- [TASK TO COMPLETE] Copy each of the following records word for word, without changing anything.

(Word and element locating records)
================================

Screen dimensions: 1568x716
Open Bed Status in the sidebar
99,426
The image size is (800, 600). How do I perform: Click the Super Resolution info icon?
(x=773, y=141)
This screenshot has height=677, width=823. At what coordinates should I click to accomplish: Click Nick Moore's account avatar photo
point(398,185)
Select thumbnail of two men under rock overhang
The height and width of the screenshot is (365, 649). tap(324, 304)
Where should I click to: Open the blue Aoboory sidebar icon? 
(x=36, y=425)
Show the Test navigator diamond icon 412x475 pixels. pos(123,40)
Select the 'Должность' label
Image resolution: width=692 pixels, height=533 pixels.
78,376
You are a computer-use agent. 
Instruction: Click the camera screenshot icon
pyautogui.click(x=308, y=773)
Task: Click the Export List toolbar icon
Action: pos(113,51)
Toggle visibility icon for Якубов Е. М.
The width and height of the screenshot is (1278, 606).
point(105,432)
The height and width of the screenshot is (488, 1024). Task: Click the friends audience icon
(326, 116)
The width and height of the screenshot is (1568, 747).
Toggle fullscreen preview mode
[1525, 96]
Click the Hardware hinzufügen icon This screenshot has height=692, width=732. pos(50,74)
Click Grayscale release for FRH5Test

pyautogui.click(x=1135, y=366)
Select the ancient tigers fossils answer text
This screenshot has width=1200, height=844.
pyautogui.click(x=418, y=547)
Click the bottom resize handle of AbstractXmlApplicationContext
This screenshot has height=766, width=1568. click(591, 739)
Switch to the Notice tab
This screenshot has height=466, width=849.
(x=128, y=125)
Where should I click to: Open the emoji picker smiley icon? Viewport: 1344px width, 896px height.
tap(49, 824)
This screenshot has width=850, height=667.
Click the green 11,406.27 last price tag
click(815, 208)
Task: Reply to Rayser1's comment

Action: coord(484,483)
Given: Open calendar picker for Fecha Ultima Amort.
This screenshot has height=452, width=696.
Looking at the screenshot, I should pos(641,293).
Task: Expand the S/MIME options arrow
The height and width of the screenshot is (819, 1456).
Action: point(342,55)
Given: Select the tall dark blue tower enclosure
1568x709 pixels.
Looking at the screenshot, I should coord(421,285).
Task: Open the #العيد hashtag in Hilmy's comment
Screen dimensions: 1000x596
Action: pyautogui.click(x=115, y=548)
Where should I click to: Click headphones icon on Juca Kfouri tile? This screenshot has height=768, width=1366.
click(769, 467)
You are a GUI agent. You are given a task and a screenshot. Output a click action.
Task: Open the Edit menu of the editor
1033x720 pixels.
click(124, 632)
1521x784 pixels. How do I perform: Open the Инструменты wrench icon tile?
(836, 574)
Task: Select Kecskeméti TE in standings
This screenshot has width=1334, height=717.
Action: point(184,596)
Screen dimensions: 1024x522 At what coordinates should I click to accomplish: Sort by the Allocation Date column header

================================

- [RESPONSE BELOW]
Screen dimensions: 1568x716
Open Bed Status in the sidebar
99,426
The image size is (800, 600). How do I perform: Click the Super Resolution info icon?
(x=773, y=141)
This screenshot has height=677, width=823. At what coordinates should I click to accomplish: Click Nick Moore's account avatar photo
point(398,185)
Select thumbnail of two men under rock overhang
The height and width of the screenshot is (365, 649). tap(324, 304)
Where should I click to: Open the blue Aoboory sidebar icon? 
(x=36, y=425)
Show the Test navigator diamond icon 412x475 pixels. pos(123,40)
Select the 'Должность' label
Image resolution: width=692 pixels, height=533 pixels.
78,376
You are a computer-use agent. 
Instruction: Click the camera screenshot icon
pyautogui.click(x=308, y=773)
Task: Click the Export List toolbar icon
Action: pos(113,51)
Toggle visibility icon for Якубов Е. М.
The width and height of the screenshot is (1278, 606).
point(105,432)
The height and width of the screenshot is (488, 1024). Task: Click the friends audience icon
(326, 116)
The width and height of the screenshot is (1568, 747).
Toggle fullscreen preview mode
[1525, 96]
Click the Hardware hinzufügen icon This screenshot has height=692, width=732. pos(50,74)
Click Grayscale release for FRH5Test

pyautogui.click(x=1135, y=366)
Select the ancient tigers fossils answer text
This screenshot has width=1200, height=844.
pyautogui.click(x=418, y=547)
Click the bottom resize handle of AbstractXmlApplicationContext
This screenshot has height=766, width=1568. click(591, 739)
Switch to the Notice tab
This screenshot has height=466, width=849.
(x=128, y=125)
Where should I click to: Open the emoji picker smiley icon? Viewport: 1344px width, 896px height.
tap(49, 824)
This screenshot has width=850, height=667.
Click the green 11,406.27 last price tag
click(815, 208)
Task: Reply to Rayser1's comment

Action: coord(484,483)
Given: Open calendar picker for Fecha Ultima Amort.
This screenshot has height=452, width=696.
Looking at the screenshot, I should pos(641,293).
Task: Expand the S/MIME options arrow
The height and width of the screenshot is (819, 1456).
Action: point(342,55)
Given: Select the tall dark blue tower enclosure
1568x709 pixels.
Looking at the screenshot, I should coord(421,285).
Task: Open the #العيد hashtag in Hilmy's comment
Screen dimensions: 1000x596
Action: pyautogui.click(x=115, y=548)
Where should I click to: Click headphones icon on Juca Kfouri tile? This screenshot has height=768, width=1366.
click(769, 467)
You are a GUI agent. You are given a task and a screenshot. Output a click action.
Task: Open the Edit menu of the editor
1033x720 pixels.
click(124, 632)
1521x784 pixels. How do I perform: Open the Инструменты wrench icon tile?
(836, 574)
Task: Select Kecskeméti TE in standings
This screenshot has width=1334, height=717.
Action: point(184,596)
Screen dimensions: 1024x522 At what coordinates should I click to accomplish: Sort by the Allocation Date column header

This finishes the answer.